12th President of Athletic Bilbao
- In office 1929–1933
- Preceded by: Manuel de la Sota
- Succeeded by: José María Olabarria

Personal details
- Born: 1883 Bilbao, Spain
- Died: Unknown Bilbao, Spain

Association football career
- Full name: Manuel Ángel Juan Bautista de Castellanos Jacquet
- Position: Midfielder

Senior career*
- Years: Team / Apps / (Gls)
- 1901–1902: Bilbao FC

= Manuel Castellanos (footballer) =

Spanish footballer

Manuel Ángel Juan Bautista de Castellanos Jacquet was a Spanish engineer and footballer and the 12th president of Athletic Bilbao between 1929 and 1933. He still is the most successful president in the history of the club; under the guidance of Fred Pentland, Athletic won two La Liga titles and four Copa del Reys in his four years in office.

==Early life==
Castellanos was born in 1883 in the Church of San Nicolás, Bilbao, as the son of a Mexican father, Manuel Herculano de Castellanos Marín (1856–?) and of Manuela Carlota Ignacia de Jacquet, a native of Madrid and the daughter of Carlos Hipólito Jacquet Saint-Mars, a wealthy banker of French origin, who established himself as a merchant in Bilbao in 1860 and who became the city's consul of France. He had an older brother Carlos (1881–1903), who became the first president of Bilbao FC, while one of his cousins, María Mestayer de Echagüe (1877–1949), known as "Maritxu", became the first gastronomic journalist in the Basque Country and probably in Spain.
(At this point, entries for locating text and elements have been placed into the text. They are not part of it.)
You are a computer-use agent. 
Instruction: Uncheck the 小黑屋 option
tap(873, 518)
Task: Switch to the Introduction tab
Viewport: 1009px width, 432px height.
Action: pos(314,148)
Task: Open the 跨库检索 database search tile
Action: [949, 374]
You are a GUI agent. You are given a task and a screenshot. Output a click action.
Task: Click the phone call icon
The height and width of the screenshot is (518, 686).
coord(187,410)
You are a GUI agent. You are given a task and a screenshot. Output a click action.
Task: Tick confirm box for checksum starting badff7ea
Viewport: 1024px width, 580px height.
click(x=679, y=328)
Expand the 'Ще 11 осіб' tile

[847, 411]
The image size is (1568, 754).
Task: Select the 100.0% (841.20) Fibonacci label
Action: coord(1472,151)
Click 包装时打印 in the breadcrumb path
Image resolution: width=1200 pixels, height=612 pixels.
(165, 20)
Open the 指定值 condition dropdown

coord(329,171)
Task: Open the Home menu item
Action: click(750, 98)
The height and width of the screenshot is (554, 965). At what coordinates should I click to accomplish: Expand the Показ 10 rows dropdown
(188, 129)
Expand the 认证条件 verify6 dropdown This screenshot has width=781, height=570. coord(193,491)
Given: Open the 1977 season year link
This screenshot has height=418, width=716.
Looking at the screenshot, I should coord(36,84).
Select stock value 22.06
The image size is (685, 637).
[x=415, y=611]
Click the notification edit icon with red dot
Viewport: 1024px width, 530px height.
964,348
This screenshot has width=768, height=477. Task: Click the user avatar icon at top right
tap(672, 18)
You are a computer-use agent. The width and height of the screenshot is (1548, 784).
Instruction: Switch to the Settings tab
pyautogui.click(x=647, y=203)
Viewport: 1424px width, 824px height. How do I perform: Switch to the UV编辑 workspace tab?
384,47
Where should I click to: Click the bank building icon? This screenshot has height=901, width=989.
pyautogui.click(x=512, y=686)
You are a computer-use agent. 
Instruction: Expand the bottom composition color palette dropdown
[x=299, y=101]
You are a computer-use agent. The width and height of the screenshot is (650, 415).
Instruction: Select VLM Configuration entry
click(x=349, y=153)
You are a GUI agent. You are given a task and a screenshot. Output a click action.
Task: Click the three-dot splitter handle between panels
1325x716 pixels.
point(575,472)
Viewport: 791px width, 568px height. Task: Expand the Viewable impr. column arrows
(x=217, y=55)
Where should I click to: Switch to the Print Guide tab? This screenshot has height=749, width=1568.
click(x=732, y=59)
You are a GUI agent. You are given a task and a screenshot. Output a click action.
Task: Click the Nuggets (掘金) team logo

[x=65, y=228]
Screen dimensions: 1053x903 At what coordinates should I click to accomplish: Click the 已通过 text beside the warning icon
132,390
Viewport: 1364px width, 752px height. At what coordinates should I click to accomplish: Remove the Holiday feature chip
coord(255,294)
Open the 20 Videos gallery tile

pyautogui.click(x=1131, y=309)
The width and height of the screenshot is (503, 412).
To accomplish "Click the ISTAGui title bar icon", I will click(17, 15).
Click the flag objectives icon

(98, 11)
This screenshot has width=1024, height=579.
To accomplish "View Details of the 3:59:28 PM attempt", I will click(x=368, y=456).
Being the son of a well-off family in Bilbao, Castellanos was sent to Britain to complete his studies, where he developed a deep interest in football. While studying abroad, he used to spend the summers in his hometown, and like many other Balbainos, he began to play football games in the Hippodrome of Lamiako, which at the time was the home of organized football in Biscay. According with Manuel, his father, through a friend of his from a London Credit Bank, received some football boots that were then recreated by a local shoemaker named Germán Gómez: The first "Made in Spain" boots.

==Football career==
In the late 1890s, Castellanos became a member of an informal group led by his brother Carlos, the so-called Bilbao Football Club, the first entity to play football in Bilbao since the disappearance of Club Atleta. During his brother's comings and goings to the United Kingdom, he had the opportunity to learn first-hand about the successful growth of professional football, and so, through the correspondence he maintained with Manuel, he recommended him the convenience of becoming a club, and thus, on 30 November 1900, Bilbao Football Club was officially established in an informal meeting held in the house of industrialist José Luis de Villabaso, who knew his father Manuel Castellanos since at least 1891 when they were members in the first board of directors of Banco del Comercio.

At the end of 1901, the two most important clubs in the city were Bilbao FC and Athletic Club, thus developing a rivalry between them, as they played several friendlies at the Hippodrome of Lamiako, which the two teams shared since there were hardly any fields in Bilbao at the time, and Castellanos played as a midfielder the first game between the two sides taking place on 10 November 1901, ending in a goalless draw. Castellanos was thus part in what is now regarded as one of the first football rivalries in Spain, one that helped turn football into a mass phenomenon in Bilbao since their duels aroused great expectation.

His next and last appearance as a footballer came on 23 November 1902, which ended in an 0–1 loss to Athletic. A few months later, on 24 March 1903, Bilbao FC agreed at the General Meeting to dissolve the club, and its remaining members and associates were officially absorbed by their rival.

==Personal life==
Castellanos was married twice, having at least three children with his first wife, José Maria (1909), Amelia Castellanos Ledo (1912), and Manuel (1914–1936). He then married for the second time with Laura Peña Arribas, 16 years his junior, and the couple had nine children, Carlos, Luis, Francisco, Rafael, Javier, Alfonso, Manuel (1936–?), Guillermo, and Laura Castellanos Peña, all of whom were born in the second third of the 20th century.

==Presidency of Athletic Bilbao==
In 1929, Castellanos was elected as the 12th president of Athletic Bilbao, a position that he held for four years until 1933. Thanks in part to the great management of Fred Pentland, Castellanos became the most successful president in the history of the club, with two La Liga titles and four Copa del Reys in his four years in office.

The Castellanos surname continued to be linked to Athletic in the second generation through José María Castellanos, known as "Chitín" in the family, son of the president and a regular defender for Mr. Pentland until he hung up his shirt in 1934. He went on to become a Basque-Navarrese tennis champion for several years before dying of cancer. Another son, Manuel, was less fortunate; enlisted in the Spanish Civil War on the day nationalist troops entered Getxo, he perished on the front just 24 hours later, so his father named his next child after him.